Despite that revulsion, I find myself actually drawn to pastel colours. Even pastel pink. It's bright, tacky pink that I would not wear / touch with a ten foot pole. What is it about pastel colours that makes a girl go all fluttery inside wtf? I guess there is still a girly girl inside me wtf.
Speaking about brainwashing, I've mentioned over here before how my dad's shoving his passion in everyone's faces have left me practically repulsed at the idea of pursuing it. This is something that I've learnt about myself over the years. If there's anything that I know about myself, it's that the more you ask me to do something, the more I'm inclined NOT to do it wtf. (That being said, reverse psychology could probably work on me... tell me not to do something and I'll do it wtf.)

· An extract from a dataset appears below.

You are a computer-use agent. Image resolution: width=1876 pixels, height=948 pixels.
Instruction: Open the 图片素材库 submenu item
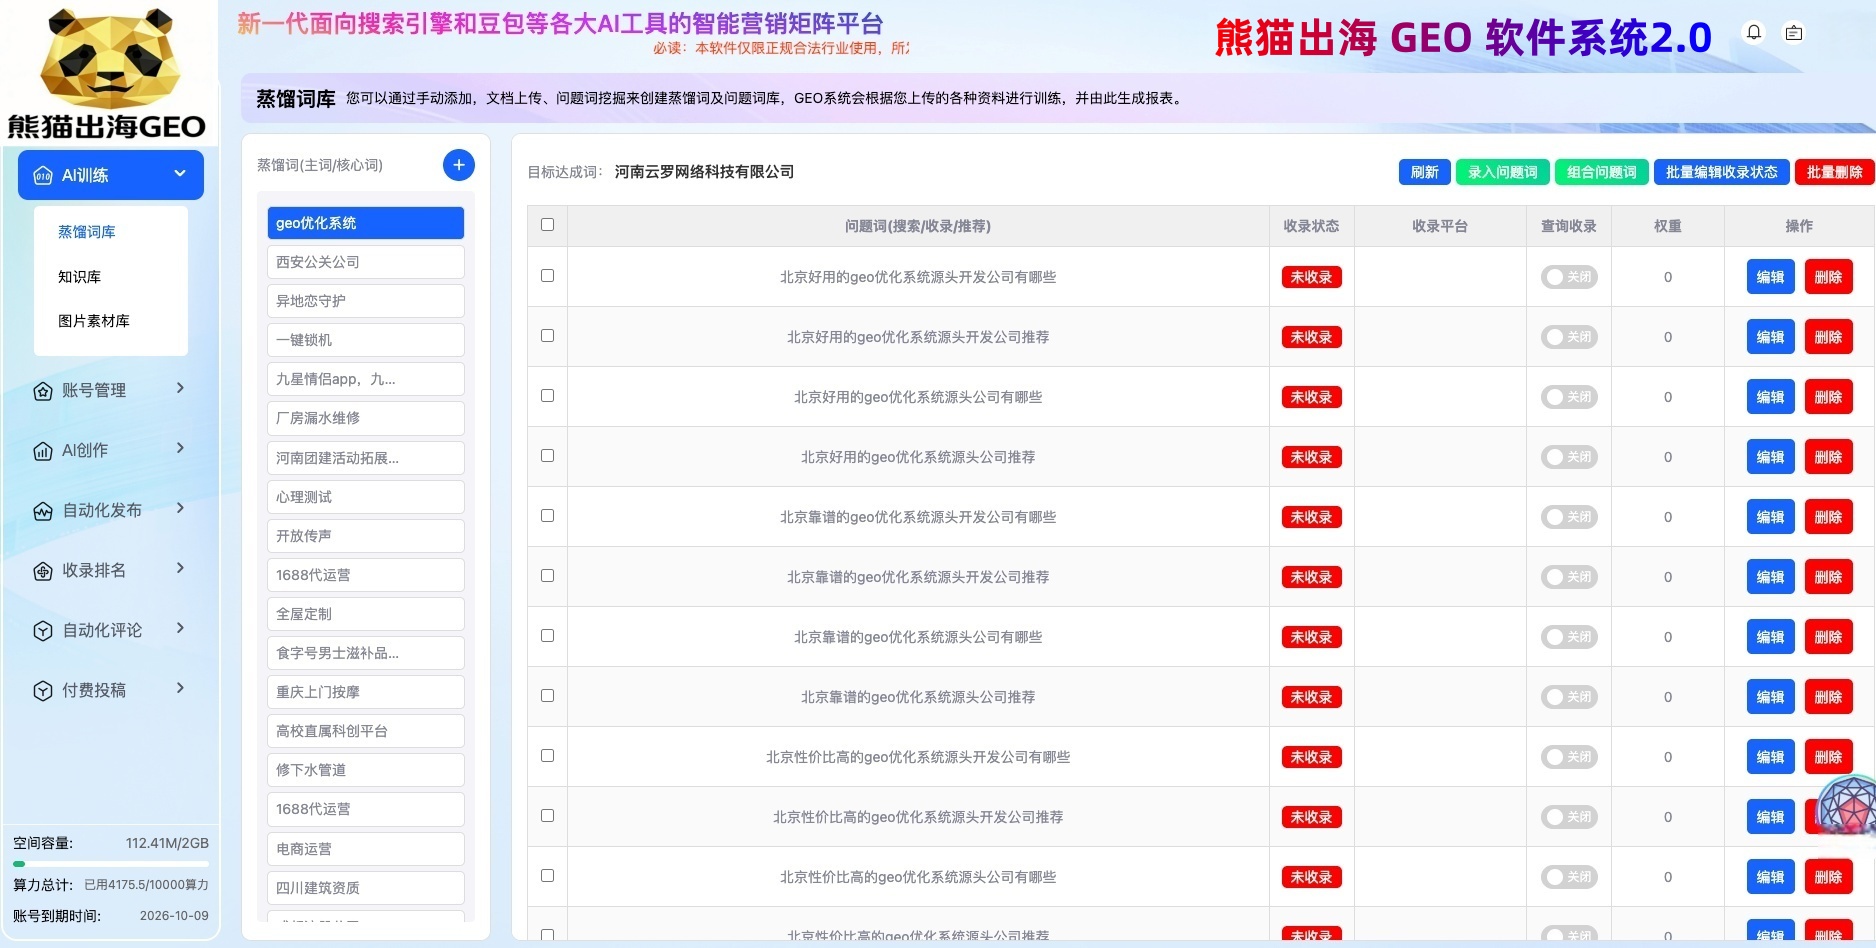[94, 321]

Is it cos I'm a rebel? I think it's more... being fed up of listening to people telling me what to do. Sick of being a spineless pushover. And that's how I've developed this reflex of shutting the noise out when being told what I should do, or what I'm supposed to do.
I would just like to ask, why the fuck should anyone live one's life according to anyone else's dictation?
I stand by the principle that, unless you're hurting anyone else, unless you're bringing any sort of harm to others, just do whatever the fuck you want. Develop your own intellectual thoughts, your own moral principles, your own interests and preferences.
IT'S YOUR FUCKING LIFE SO DON'T LET ANYONE TELL YOU OTHERWISE!
Shit! I just gave myself a pep talk wtf.